:: TASK TO COMPLETE ::
Given the records below, pull every line with the word "image" into the answer.

:: THE DATA ::

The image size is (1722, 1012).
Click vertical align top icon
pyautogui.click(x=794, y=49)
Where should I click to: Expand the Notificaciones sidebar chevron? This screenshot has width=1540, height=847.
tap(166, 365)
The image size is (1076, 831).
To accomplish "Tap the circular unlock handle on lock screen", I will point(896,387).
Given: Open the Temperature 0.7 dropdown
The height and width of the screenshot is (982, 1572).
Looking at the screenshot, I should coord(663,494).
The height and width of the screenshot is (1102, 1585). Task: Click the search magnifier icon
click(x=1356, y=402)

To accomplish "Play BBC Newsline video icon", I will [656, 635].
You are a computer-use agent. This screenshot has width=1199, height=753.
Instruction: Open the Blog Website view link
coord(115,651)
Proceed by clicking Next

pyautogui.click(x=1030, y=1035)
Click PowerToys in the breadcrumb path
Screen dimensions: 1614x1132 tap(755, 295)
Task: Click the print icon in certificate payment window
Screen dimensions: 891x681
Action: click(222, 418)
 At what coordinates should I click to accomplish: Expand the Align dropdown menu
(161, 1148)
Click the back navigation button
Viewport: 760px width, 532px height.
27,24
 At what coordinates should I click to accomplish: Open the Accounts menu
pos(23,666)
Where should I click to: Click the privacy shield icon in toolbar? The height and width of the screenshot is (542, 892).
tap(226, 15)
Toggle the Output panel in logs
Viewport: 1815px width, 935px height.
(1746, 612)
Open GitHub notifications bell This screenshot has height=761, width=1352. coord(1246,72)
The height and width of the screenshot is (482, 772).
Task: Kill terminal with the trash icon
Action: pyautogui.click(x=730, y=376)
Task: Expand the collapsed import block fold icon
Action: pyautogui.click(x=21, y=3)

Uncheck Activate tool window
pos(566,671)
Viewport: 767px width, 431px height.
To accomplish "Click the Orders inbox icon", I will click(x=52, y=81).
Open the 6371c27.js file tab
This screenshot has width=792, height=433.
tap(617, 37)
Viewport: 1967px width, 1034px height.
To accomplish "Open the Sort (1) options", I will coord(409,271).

:: EXERCISE SOLUTION ::
The image size is (1722, 1012).
The image size is (1076, 831).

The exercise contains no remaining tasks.